╭─ EXERCISE MATERIALS

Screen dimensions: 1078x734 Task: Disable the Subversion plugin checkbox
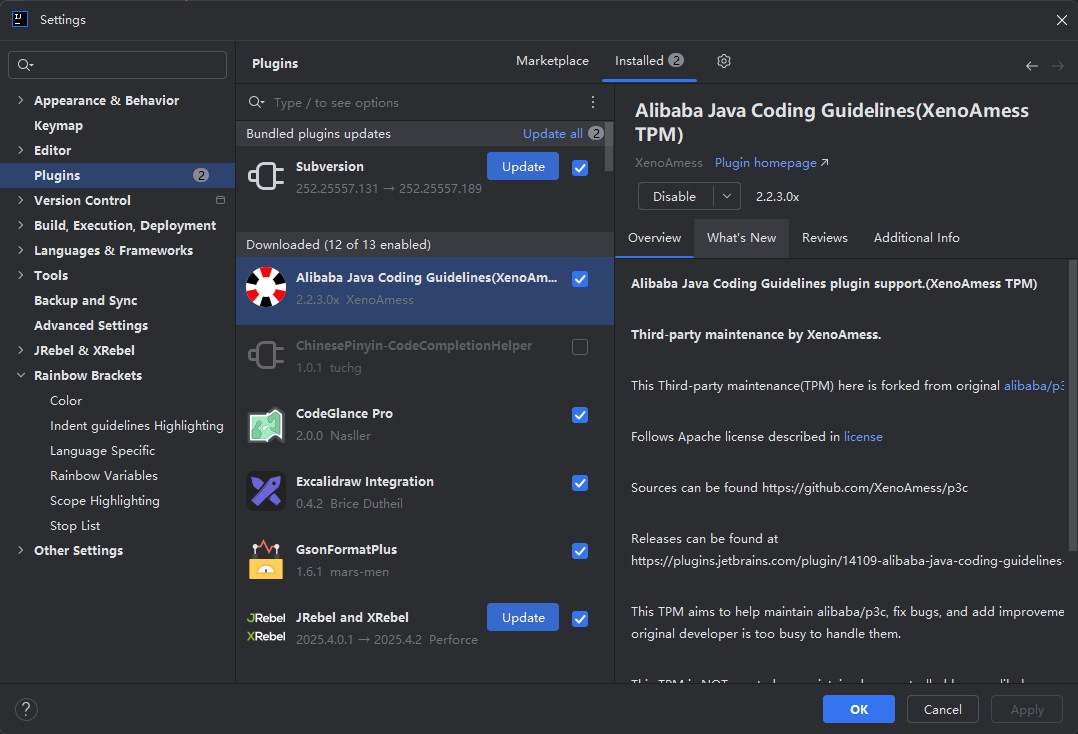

╰─
╭─ EXERCISE MATERIALS

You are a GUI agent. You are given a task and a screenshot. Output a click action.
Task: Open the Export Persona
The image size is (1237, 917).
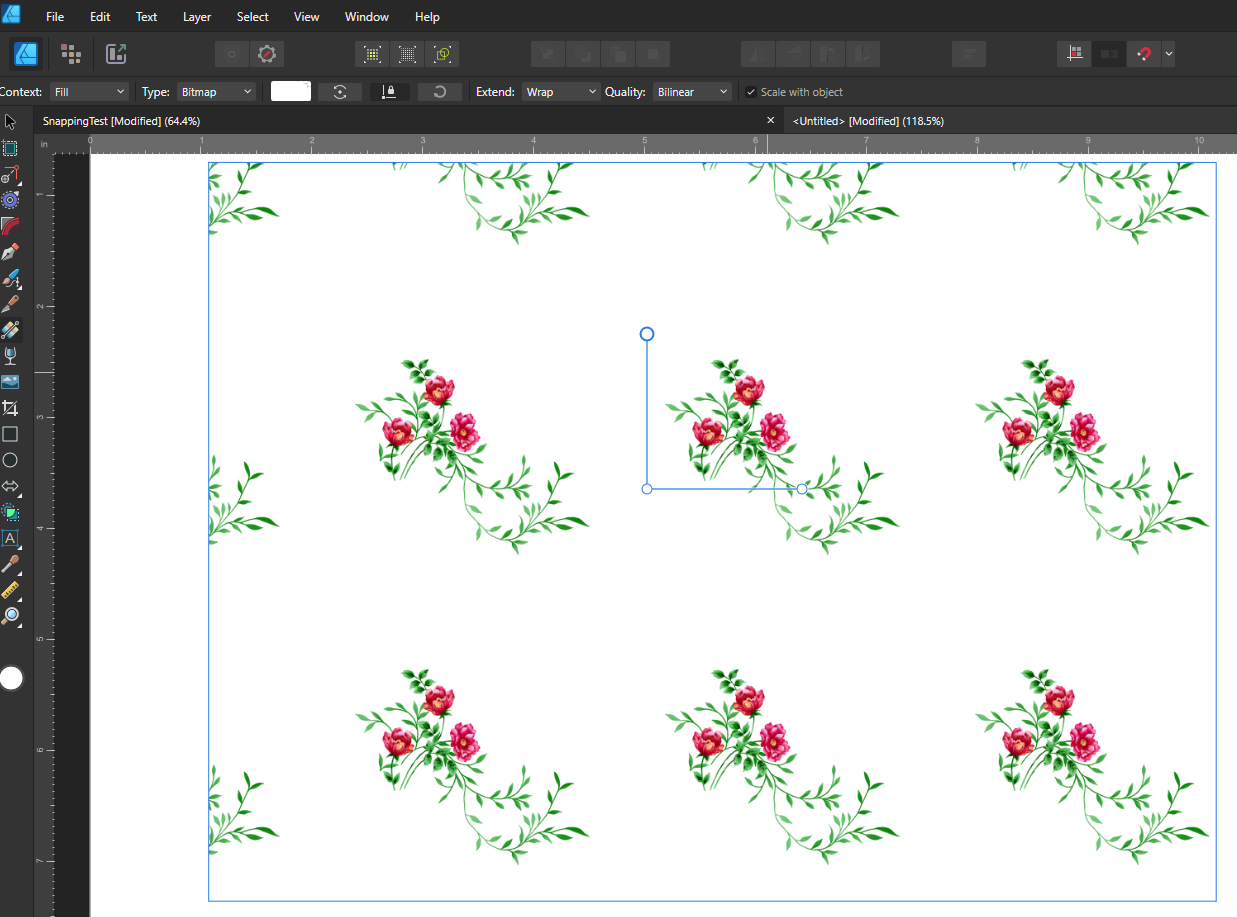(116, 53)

╰─
╭─ EXERCISE MATERIALS

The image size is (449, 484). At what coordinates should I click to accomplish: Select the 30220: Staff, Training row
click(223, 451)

╰─

• WHAT IS NEEDED: Copy the records from the line with "The image size is (449, 484)." to the line with "click(223, 451)", changing "Training" to "Orientation" and leaving everything else unchanged.

• FINISHED EXERCISE:
The image size is (449, 484). At what coordinates should I click to accomplish: Select the 30220: Staff, Orientation row
click(223, 451)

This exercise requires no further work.